From the 1930s to 1950s, Carlsson was Sweden's most popular film actress and its highest paid, topping the salary of even the most popular male performer. She was also an accomplished singer and recording artist and performed on stage and in musical revues.
She was noted for her comedic films, which peaked during World War II. Several of her films from this period include upbeat musical numbers intended to raise the morale of her war-weary audiences. The characters she portrayed in the post-war years were often more complex than those she had played previously and featured less of her singing talents. Her screen persona was that of a carefree, energetic young woman who faced everyday problems with optimism. Her films were immensely popular and often had long runs in theaters.

Carlsson is most closely associated with two directors: Schamyl Bauman (in films from 1945 to 1955) and Hasse Ekman (1956–65). Although remembered mostly for her light-hearted roles, she was also able to portray darker characters when called upon. One of her best known dramatic outings was in 1961's Lustgården (aka The Pleasure Garden), with a script written specifically for her by Ingmar Bergman.
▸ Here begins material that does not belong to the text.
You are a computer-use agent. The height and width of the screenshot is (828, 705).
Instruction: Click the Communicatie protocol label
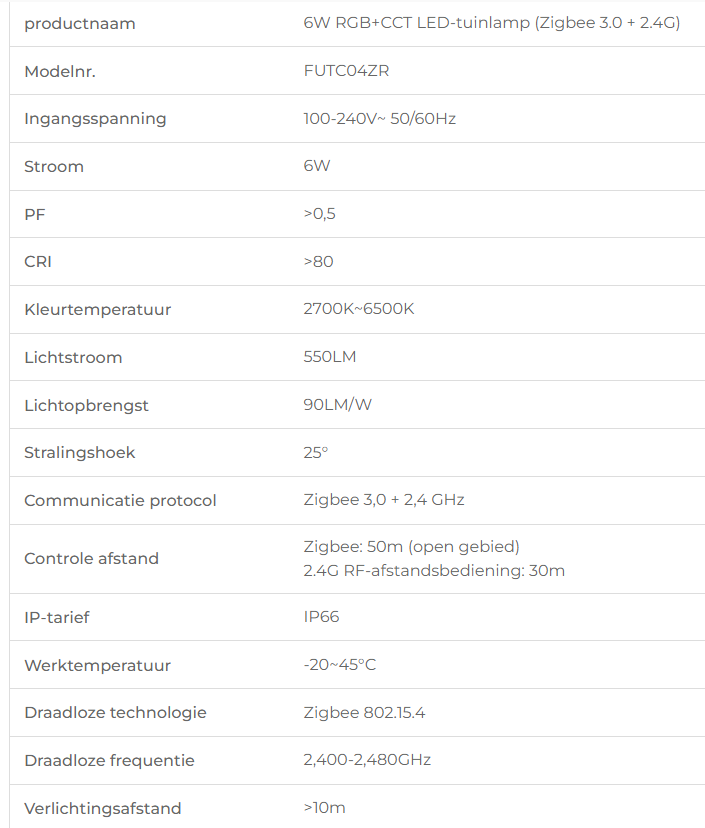coord(120,501)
Carlsson stated publicly that she did not mind being typecast in comedic roles, however, and is proud to have been given parts which allowed her the opportunity to make her audiences laugh. Some of her best films are Det glada kalaset (1946), Skolka skolan (1948), Klasskamrater (1952), Sjunde himlen (1956) and Lustgården (1961).

== Marriages ==
Born into a working-class family, she fought to be accepted in an upper-class environment and endured two broken marriages before wedding businessman Sölve Adamsson which ended with his death in 1987. Her first marriage, to Gösta Reuter, produced a daughter, Ingegerd.

== Later years ==
In 2005 she was awarded an Honorary Guldbagge Award at the Guldbagge Awards in Sweden.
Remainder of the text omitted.